Taxation

Tax is simply a compulsory contrition towards the state by a person (natural or artificial) imposed by the government. It may called fine, fee, duty, custom, toll, excise, tariff, tribute, or any other name.

Although governmental authorities may levy taxes for different reasons but there are two basic objectives for levying taxes:

  1. fair distribution of wealth in the economy; this is done by taking money from people and applying it to areas or sectors that need help to progress at reasonable rate so the society is not significantly divided in classes.
  2. to enable government in providing infrastructure and services that are needed by masses rich or poor alike e.g. roads, hospitals, schools, trade market etc.



In simple words, taxation allows government to regulate the flow of money by taking it away from individual majority of whom are thinking of their own individual benefit and applying to common good so that at least basic necessities are available to every member of the society.

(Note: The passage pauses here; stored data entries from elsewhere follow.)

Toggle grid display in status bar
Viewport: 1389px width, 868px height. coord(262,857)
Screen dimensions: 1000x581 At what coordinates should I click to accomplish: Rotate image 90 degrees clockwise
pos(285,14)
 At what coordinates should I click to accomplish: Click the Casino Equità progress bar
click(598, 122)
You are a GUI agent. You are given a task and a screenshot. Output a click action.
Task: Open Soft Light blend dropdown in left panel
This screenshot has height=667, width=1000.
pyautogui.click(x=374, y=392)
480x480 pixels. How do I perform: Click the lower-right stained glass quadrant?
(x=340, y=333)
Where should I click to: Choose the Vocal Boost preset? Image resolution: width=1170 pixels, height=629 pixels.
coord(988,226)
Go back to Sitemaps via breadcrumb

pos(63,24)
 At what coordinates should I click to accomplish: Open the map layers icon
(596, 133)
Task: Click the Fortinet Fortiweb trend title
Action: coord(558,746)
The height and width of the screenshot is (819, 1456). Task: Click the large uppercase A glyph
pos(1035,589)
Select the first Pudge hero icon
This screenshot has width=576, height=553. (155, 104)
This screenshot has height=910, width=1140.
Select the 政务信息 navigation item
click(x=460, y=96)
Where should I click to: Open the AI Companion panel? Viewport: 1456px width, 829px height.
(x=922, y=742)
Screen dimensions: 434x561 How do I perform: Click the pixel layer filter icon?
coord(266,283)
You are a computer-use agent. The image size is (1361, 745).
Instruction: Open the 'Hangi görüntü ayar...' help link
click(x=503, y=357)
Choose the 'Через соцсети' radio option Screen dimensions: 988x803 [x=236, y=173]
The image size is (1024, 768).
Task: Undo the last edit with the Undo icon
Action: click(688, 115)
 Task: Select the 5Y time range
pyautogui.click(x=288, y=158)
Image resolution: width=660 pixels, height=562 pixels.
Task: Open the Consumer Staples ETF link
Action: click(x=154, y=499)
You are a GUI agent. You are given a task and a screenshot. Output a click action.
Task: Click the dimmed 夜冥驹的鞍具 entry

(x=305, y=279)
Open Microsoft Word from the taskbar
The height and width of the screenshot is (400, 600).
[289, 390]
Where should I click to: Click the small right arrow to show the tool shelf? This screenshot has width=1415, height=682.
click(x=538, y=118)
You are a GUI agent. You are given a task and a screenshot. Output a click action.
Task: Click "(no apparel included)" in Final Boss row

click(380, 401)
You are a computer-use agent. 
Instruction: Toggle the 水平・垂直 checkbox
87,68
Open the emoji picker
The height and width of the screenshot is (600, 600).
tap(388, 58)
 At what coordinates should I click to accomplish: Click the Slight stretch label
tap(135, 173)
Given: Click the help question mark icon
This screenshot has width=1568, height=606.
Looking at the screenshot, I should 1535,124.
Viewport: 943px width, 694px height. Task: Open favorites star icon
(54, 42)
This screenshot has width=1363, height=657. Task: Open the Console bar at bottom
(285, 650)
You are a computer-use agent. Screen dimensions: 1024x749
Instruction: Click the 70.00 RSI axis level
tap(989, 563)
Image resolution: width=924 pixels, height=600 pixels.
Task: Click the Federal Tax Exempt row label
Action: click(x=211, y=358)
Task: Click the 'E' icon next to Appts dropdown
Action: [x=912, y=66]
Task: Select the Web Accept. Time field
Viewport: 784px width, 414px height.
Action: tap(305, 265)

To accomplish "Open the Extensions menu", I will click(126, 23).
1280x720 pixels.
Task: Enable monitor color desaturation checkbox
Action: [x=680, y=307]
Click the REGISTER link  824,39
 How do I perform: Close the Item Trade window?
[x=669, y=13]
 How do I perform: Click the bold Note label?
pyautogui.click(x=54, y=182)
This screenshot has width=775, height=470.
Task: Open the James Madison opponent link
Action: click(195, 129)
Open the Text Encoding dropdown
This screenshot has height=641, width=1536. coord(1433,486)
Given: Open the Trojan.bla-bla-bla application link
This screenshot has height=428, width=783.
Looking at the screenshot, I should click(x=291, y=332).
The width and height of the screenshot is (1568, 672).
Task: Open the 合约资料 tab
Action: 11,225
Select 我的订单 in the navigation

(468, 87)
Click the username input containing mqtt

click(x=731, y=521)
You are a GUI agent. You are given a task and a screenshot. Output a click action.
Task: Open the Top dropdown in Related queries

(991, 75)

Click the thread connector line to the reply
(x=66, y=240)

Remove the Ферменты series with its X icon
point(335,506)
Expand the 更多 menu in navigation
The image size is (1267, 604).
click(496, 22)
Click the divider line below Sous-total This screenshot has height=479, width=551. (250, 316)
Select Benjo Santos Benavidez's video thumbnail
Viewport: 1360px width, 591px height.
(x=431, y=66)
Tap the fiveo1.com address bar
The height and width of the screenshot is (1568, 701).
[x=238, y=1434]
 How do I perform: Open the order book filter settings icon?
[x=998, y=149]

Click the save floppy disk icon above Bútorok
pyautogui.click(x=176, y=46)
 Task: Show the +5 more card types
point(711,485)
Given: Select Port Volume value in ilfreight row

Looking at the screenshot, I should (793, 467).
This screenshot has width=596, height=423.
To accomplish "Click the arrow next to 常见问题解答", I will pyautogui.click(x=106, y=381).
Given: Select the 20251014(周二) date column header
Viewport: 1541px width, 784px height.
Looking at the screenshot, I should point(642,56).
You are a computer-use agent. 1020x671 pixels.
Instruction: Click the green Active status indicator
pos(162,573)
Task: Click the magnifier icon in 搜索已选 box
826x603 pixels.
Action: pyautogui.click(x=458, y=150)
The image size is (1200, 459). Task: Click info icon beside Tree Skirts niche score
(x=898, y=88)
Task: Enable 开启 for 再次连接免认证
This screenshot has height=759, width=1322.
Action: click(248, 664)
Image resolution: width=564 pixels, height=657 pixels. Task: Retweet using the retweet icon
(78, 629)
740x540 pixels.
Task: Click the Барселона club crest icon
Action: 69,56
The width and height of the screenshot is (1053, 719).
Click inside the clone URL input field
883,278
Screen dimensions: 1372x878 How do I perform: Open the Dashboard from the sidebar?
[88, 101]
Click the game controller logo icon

By taking away the money from the pockets of individuals who are going to consume it, government channel to something progressive that improves the living standard of society as a whole.

1 Types of taxes

Based on the possibility that tax can be shifted, taxes can be of two types:

  1. Direct tax is a tax that is payable by the same person on whom it is imposed. In simple words the burden of tax cannot be shifted to another person. Examples are income tax, corporate tax, capital gain tax etc
  2. Indirect tax is a tax in which tax is imposed on one person but ultimately paid by another person. In simple words the burden of tax can be shifted to another person. Examples are sales tax, duties etc.

Based on the calculation or rate of tax, tax can be of four major types:

  1. progressive: in this system increasing tax rate is applied i.e. the rate of tax increases as the underlying amount (income or revenue) increases. For example with increase in income, the rate of tax will increase as well and as income decreases rate of tax reduces as well.
    The concept behind progressive taxation is that people earning more should be contributing larger proportion of their wealth to the society whereas the ones earning lesser should contribute in smaller proportion.
  2. regressive: in this tax mechanism decreasing tax rate is applied i.e. the rate of tax decreases as the underlying amount increases i.e. more the income lower the tax rate. Or smaller the income higher the tax rate.
    The concept behind progressive taxation is that people with low income or below average income level are not good spenders therefore, taking larger sum of money out of their pocket, government can better spend the money on their behalf for the benefit of members of society with similar income.
  3. proportional: in this tax system a constant or fixed tax rate is applied i.e. government will announce a percentage or rate of tax and it is applied irrespective of the underlying amount. For example 15% of income or 5% of turnover.
    The concept behind this mechanism is that every member of the society should contribute on equitable basis. Whatever they earn they should contribute out of the total accordingly. Automatically the person earning higher income will pay higher amount of tax and person earning lower will pay lower amount of tax.
    Remember in all three tax systems i.e. progressive, regressive and proportional we are mentioning percentage or rate of tax that is applied in a different pattern. Progressive has increasing pattern, regressive has decreasing and propertional has constant or fixed pattern.
  4. Flat: in this system instead of a percentage a fixed amount is charged irrespective of underlying amount. Remember under proportional system tax is determined on the basis of fixed rate whereas in flat system tax is a simple figure. For example licence renewal fee of $20 is a fixed amount. Withholding tax of $100 is an example of flat tax. Whereas 10% of revenue is an example of proportional tax.

2 Importance of taxes for accountants

Understanding the nature of tax i.e. direct or indirect and the rules of calculation are important for accountants as they may affect reporting of entity’s assets and liabilities. Wrong classification of tax may lead to wrong invoices charged to customers, incorrect sales and cost of sales figures and most importantly tax liability. If tax calculations are significantly wrong, entity may have to face criminal charges if entity is paying lesser amount of tax intentionally or unintentionally on the basis of tax evasion.

Therefore, accountants or any other person responsible for tax calculation needs to understand the basics and the applicable tax laws, rules and regulations.